OpenGL GLSL - Text rendering query

**Chebmaster** · 21-01-2018, 01:48 PM

And this is the output....

I'm glad you got it working!
Try experimenting with glDisable(GL_BLEND) and see if it still works (unless your intention was blending the background with what was already rendered there).
I think my advice earlier was wrong and you only need the test, without blending.

you didn't see the link I've posted

Sorry. You posted a link to a page with one paragraph of title text and some embedded rectangle that doesn't work without JavaScript. Okay, I temporarily enabled JS for slideshare.net and slidesharecdn.com. And what I see?
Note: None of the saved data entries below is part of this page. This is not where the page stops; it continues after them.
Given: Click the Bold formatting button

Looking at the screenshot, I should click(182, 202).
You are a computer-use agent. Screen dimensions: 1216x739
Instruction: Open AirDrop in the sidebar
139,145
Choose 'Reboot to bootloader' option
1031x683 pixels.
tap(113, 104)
A veritable wall of sites that suddenly want to run their JavaScript in my browser.
How about NO?
I alvays ignore such dumps of websites full of suspicious third party scripts.

Added this to my hosts file:

Code:

127.0.0.1 www.slideshare.net
127.0.0.1 slideshare.net
127.0.0.1 slidesharecdn.com
127.0.0.1 public.slidesharecdn.com

so that that dump is always blocked.

Besides, judging by the title that was something a nVidia dev said 9 years ago. Lots happened since then and I am more interested in the situation of today.

On most desktop hardware we've done testing happens actually the opposite - glBegin/glEnd is close to performance to glDrawArrays

That's a very interesting result and I can't wait until I'm done with my rehaul to do some more benchmarking.
There must be some interesting dependency on driver version, operating system, the way you initialize GL or even if your app is 32 or 64-bit.
Because I got what I got, both on Win7/HD3000/i5 and Win10/GTX460/Phenom II.

LP · 21-01-2018, 03:16 PM

Originally Posted by Chebmaster

Sorry. You posted a link to a page with one paragraph of title text and some embedded rectangle that doesn't work without JavaScript. Okay, I temporarily enabled JS for slideshare.net and slidesharecdn.com. And what I see?
A veritable wall of sites that suddenly want to run their JavaScript in my browser.
How about NO?
I alvays ignore such dumps of websites full of suspicious third party scripts.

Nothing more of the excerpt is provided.